The ions generated in the ion source 1 are temporarily blocked by the shutter gate 3. The shutter gate 3 is subsequently opened for a short period of time, whereupon the ions in a packet-like form are introduced into the drift region 5. Colliding with the counterflowing gas within the drift region 5, the introduced ions are driven forward by the electric field. Those ions are temporally separated according to their ion mobilities, which depend on the size, steric structure, electric charge and other properties of the individual ions. Accordingly, ions with different ion mobilities reach the detector 6 demonstrating certain intervals of time. If the electric field within the drift region 5 is uniform, the collision cross-section between an ion and the counterflowing gas can be estimated from the drift time required for the ion to pass through the drift region 5.
The capability to separate a certain kind of ions originating from a sample molecule can be evaluated by the resolving power R calculated by the following formula (1):R=Td/ΔT  (1)where Td is the drift time required for the ion to travel in the drift region 5 and ΔT is the pulse width (temporal spread) of the ions at the time when the ions are detected in the detector 6.
A high-resolution ion mobility spectrometer with high resolving power R is required for separating molecules having molecular weights close to each other or for separating molecules having the same molecular weight but different molecular structures (structural isomers). For increasing the resolving power R, the drift time Td should be increased or the ion pulse width ΔT should be decreased, as is evident from the formula (1). To decrease the ion pulse width ΔT, the shutter open time should be shortened. However, shortening the shutter open time decreases the amount of ions passing through the shutter and causes the sensitivity to deteriorate. Thus, there is a limit in shortening the shutter open time if a certain level of sensitivity is demanded. In addition, even ions having the same ion mobility spread in the front-back direction while travelling through the drift region, due to the diffusion (spatial spread of molecules due to their random motion), dispersion (spatial spread of molecules during their motion in a fluid), or other actions. Thus, there is also a certain lower limit of the ion pulse width ΔT even if the shutter open time is shortened. In view of the above, an effective method for increasing the resolving power in an ion mobility spectrometer is to increase the length of the drift region 5, i.e., the drift length L.

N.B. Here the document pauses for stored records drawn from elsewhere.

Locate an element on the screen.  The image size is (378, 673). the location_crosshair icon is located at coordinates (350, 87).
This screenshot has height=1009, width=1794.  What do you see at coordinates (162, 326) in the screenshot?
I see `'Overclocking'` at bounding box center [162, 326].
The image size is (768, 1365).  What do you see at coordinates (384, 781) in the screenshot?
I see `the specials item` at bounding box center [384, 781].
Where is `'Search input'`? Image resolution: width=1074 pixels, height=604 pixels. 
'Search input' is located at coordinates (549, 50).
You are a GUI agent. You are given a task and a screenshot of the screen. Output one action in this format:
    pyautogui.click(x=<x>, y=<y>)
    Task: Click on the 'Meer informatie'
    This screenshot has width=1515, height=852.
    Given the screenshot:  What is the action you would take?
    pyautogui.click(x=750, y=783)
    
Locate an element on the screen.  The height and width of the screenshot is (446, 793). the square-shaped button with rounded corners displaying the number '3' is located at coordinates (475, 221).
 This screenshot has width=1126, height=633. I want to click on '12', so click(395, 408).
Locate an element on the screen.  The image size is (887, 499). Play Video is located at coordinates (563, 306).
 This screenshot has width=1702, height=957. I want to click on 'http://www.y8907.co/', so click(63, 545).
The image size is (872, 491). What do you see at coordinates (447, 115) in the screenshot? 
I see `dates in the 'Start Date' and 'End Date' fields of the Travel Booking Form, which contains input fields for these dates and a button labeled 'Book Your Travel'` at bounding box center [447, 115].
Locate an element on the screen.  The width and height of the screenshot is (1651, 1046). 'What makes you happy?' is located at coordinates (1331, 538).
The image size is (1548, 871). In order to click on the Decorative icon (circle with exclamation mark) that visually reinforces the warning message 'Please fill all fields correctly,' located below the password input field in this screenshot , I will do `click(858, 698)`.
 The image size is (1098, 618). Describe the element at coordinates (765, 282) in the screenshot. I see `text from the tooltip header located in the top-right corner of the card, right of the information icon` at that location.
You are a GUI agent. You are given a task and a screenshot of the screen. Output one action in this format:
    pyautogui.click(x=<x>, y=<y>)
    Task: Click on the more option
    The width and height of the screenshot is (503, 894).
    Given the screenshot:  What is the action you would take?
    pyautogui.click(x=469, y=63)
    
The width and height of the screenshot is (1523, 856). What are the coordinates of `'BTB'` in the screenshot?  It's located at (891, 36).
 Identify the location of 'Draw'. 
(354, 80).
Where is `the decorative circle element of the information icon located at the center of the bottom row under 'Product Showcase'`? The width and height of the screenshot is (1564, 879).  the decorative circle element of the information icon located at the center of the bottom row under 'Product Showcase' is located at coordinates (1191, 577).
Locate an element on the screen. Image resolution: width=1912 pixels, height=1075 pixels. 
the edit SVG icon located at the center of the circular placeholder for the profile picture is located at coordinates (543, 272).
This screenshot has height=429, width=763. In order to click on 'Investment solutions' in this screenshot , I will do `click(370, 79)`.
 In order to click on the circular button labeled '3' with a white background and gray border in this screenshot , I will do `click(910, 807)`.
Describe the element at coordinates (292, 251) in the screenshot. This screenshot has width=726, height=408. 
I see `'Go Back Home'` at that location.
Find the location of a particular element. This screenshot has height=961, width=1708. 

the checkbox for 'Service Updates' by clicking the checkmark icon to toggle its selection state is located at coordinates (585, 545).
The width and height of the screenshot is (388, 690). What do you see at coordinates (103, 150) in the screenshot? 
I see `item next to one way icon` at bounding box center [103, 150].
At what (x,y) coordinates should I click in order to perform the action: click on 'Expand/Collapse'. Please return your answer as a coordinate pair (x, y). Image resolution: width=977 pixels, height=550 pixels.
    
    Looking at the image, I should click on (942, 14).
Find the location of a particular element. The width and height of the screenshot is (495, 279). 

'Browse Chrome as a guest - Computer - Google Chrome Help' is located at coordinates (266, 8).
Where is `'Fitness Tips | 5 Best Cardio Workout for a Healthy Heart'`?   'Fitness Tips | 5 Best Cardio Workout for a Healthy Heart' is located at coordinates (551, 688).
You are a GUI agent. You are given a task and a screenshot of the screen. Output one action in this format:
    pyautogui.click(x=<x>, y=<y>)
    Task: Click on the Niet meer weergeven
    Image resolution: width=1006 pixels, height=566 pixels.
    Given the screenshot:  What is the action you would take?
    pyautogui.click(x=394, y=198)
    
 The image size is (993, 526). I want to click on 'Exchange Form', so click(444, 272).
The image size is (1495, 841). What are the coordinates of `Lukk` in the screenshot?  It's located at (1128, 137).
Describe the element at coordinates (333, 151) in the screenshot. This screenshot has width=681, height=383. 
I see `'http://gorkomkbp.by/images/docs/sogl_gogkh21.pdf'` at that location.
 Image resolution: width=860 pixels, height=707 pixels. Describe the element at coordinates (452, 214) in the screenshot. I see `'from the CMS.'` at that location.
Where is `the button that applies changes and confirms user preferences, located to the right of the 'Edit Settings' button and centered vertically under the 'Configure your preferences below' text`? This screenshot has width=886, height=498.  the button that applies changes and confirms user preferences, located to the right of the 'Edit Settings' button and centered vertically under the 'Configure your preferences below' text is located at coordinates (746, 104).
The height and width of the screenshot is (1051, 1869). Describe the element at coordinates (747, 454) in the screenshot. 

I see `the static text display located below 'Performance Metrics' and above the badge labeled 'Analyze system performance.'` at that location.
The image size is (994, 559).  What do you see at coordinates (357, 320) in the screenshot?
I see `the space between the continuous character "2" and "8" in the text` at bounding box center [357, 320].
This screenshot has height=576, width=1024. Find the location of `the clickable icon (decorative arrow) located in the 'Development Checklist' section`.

However, in the ion mobility spectrometer, it is necessary to close the shutter gate 3 until all ions introduced in the drift region 5 completely pass through the drift region 5, in order to avoid the situation in which ions with high drift speeds overlap ions with low drift speeds during the measurement. In view of this, if the drift time Td is increased due to the increase of the drift length L as mentioned above, the waiting time also needs to be increased, which is the period of time from a time point when the shutter gate 3 is opened to a time point when the shutter gate 3 is next opened after the previous opening. In other words, an operation period of the shutter gate becomes longer, which results in a decrease in the rate at which the measurement for the ion mobility spectrum can be performed per one second (sampling rate).
Non Patent Literature 1 discloses, for example, that a high-resolution ion mobility spectrometer including a drift tube with a length of 63 cm is used to perform isomer separation on silicon clusters. A typical ion mobility spectrum thereby measured has a significantly long drift time of approximately 100 msec. In this case, the sampling rate is 10 Hz. In a case where the ion mobility spectrometer is used as a detector of a liquid chromatograph (LC) to analyze components in a sample which are sequentially eluted from a column of the LC, a decrease in the sampling rate results in a longer time interval between data points in the chromatogram. This may possibly prevent a peak from being appropriately captured. In an extreme case, some specific ion may be omitted from detection.